• [DATA PROVIDED]:
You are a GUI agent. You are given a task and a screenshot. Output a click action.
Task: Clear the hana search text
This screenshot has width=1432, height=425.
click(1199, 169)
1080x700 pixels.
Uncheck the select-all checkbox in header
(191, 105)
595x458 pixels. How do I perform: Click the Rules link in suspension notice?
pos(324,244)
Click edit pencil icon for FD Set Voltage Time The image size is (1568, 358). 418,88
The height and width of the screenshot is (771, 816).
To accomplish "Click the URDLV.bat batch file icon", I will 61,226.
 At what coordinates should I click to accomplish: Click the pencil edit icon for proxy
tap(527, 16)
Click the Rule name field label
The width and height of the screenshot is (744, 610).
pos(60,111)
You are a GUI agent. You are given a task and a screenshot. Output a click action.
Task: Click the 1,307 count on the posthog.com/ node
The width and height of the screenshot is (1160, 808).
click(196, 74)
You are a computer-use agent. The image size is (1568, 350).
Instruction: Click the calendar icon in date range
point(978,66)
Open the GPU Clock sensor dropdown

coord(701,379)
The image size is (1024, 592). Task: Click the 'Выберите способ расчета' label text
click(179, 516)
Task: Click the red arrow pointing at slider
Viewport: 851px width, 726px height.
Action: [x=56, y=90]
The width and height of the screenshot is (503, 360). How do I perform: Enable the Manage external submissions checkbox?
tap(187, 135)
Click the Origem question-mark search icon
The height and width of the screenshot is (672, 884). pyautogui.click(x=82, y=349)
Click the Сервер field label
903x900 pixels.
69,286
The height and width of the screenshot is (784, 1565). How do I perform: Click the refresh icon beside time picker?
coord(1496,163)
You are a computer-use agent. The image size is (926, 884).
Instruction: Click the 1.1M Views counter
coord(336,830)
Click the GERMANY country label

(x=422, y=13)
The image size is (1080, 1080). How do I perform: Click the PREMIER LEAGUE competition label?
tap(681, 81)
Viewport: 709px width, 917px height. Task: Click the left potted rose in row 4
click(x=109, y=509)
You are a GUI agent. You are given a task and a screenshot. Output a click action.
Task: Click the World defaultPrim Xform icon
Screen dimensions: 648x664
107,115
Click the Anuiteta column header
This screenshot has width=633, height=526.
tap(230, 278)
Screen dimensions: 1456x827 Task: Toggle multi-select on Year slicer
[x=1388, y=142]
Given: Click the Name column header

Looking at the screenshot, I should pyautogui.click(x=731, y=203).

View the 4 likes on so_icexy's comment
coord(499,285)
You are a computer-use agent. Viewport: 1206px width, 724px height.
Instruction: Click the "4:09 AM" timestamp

• [TASK DETAILS]: Transcribe every one of the records above, line by line and unchanged.

• [EXPECTED ANSWER]:
You are a GUI agent. You are given a task and a screenshot. Output a click action.
Task: Clear the hana search text
This screenshot has width=1432, height=425.
click(1199, 169)
1080x700 pixels.
Uncheck the select-all checkbox in header
(191, 105)
595x458 pixels. How do I perform: Click the Rules link in suspension notice?
pos(324,244)
Click edit pencil icon for FD Set Voltage Time The image size is (1568, 358). 418,88
The height and width of the screenshot is (771, 816).
To accomplish "Click the URDLV.bat batch file icon", I will 61,226.
 At what coordinates should I click to accomplish: Click the pencil edit icon for proxy
tap(527, 16)
Click the Rule name field label
The width and height of the screenshot is (744, 610).
pos(60,111)
You are a GUI agent. You are given a task and a screenshot. Output a click action.
Task: Click the 1,307 count on the posthog.com/ node
The width and height of the screenshot is (1160, 808).
click(196, 74)
You are a computer-use agent. The image size is (1568, 350).
Instruction: Click the calendar icon in date range
point(978,66)
Open the GPU Clock sensor dropdown

coord(701,379)
The image size is (1024, 592). Task: Click the 'Выберите способ расчета' label text
click(179, 516)
Task: Click the red arrow pointing at slider
Viewport: 851px width, 726px height.
Action: [x=56, y=90]
The width and height of the screenshot is (503, 360). How do I perform: Enable the Manage external submissions checkbox?
tap(187, 135)
Click the Origem question-mark search icon
The height and width of the screenshot is (672, 884). pyautogui.click(x=82, y=349)
Click the Сервер field label
903x900 pixels.
69,286
The height and width of the screenshot is (784, 1565). How do I perform: Click the refresh icon beside time picker?
coord(1496,163)
You are a computer-use agent. The image size is (926, 884).
Instruction: Click the 1.1M Views counter
coord(336,830)
Click the GERMANY country label

(x=422, y=13)
The image size is (1080, 1080). How do I perform: Click the PREMIER LEAGUE competition label?
tap(681, 81)
Viewport: 709px width, 917px height. Task: Click the left potted rose in row 4
click(x=109, y=509)
You are a GUI agent. You are given a task and a screenshot. Output a click action.
Task: Click the World defaultPrim Xform icon
Screen dimensions: 648x664
107,115
Click the Anuiteta column header
This screenshot has width=633, height=526.
tap(230, 278)
Screen dimensions: 1456x827 Task: Toggle multi-select on Year slicer
[x=1388, y=142]
Given: Click the Name column header

Looking at the screenshot, I should pyautogui.click(x=731, y=203).

View the 4 likes on so_icexy's comment
coord(499,285)
You are a computer-use agent. Viewport: 1206px width, 724px height.
Instruction: Click the "4:09 AM" timestamp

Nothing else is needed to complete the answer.